= Glob (visual system) =

Globs are millimeter-sized color modules found beyond the visual area V2 in the brain's color processing ventral (also known as parvocellular) pathway. They are scattered throughout the posterior inferior temporal cortex in an area called the V4 complex. They are clustered by color preference, and organized as color columns. They are the first part of the brain in which color is processed in terms of the full range of hues found in color space.

The term "glob" was proposed by Bevil Conway and Doris Tsao on an analogy with the cytochrome-oxidase
blobs of V1, an earlier stage in the hierarchical elaboration of color. This also distinguishes them from other types of modules found elsewhere in the cerebral cortex such as face patches, and inferior
temporal feature columns.

==Properties==
Globs are found in the V4 complex, a region in the inferior temporal cortex, forward of area V3.This complex includes areas V4, the dorsal part of the posterior inferior temporal cortex and the rear part of the inferior temporal near the occipital lobe known as TEO. Their neurons are not restricted to a single color preference. Neurons in adjacent glob cells have similar color tuning and form clusters that are arranged spatially within the cortex. In between them are ‘‘interglob’’ areas that were not color sensitive but respond to shape.

The color-tuned neurons are arranged in color columns that are of a finer scale than single globs. These columns are between 50 and 100 μm in size. Color preferences of neurons recorded sequentially along given columns are arranged according to a chromotopic map that reflects perceptual color space.

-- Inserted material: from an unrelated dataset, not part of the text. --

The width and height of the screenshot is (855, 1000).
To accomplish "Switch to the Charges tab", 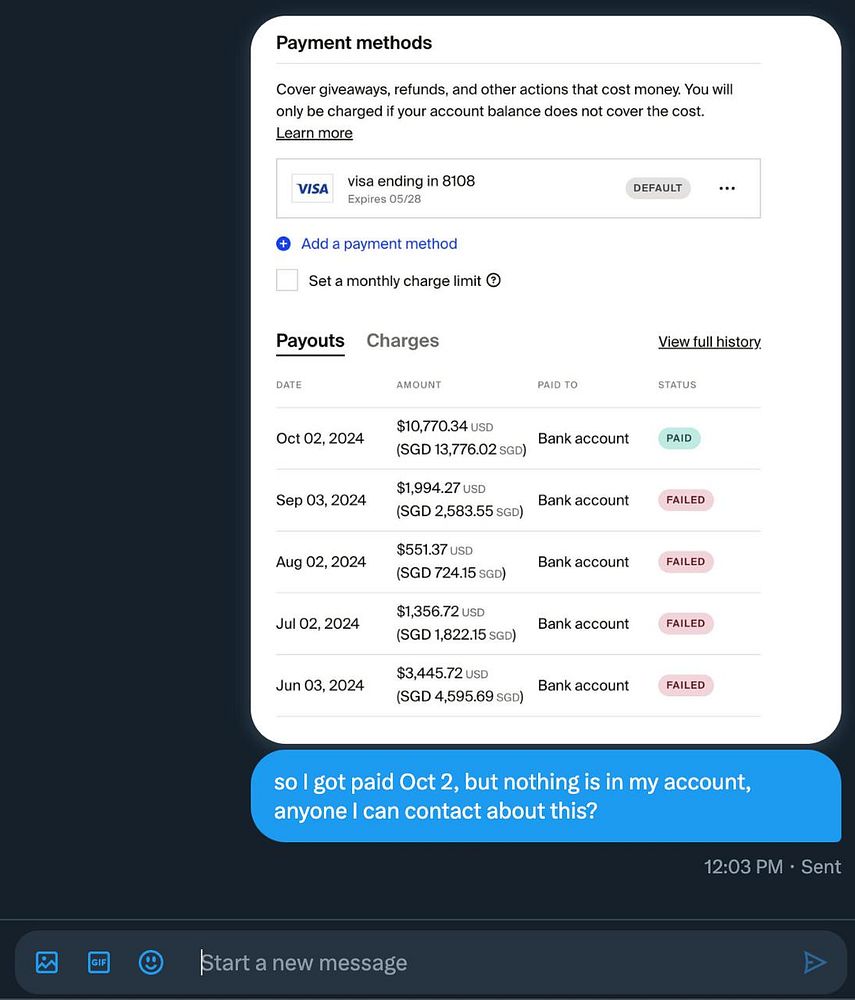I will 402,341.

They are studied using functional MRI and single-unit recording.

==Color perception==

Three types of retinal cone create signals that get transformed in the visual pathway to create the perception of color. However the neurons processing them in the retina, lateral geniculate nucleus, and V1 and V2 early parts of the visual cortex encode using the opponent process only a limited range of colors that does not reflect the dimensions of perceptual color space. It is only the next area where globs are found that along the visual processing hierarchy, show hue sensitivity, with the population of
neurons representing most (if not all) of perceptual color space and which the color
responses of neurons correspond to perception.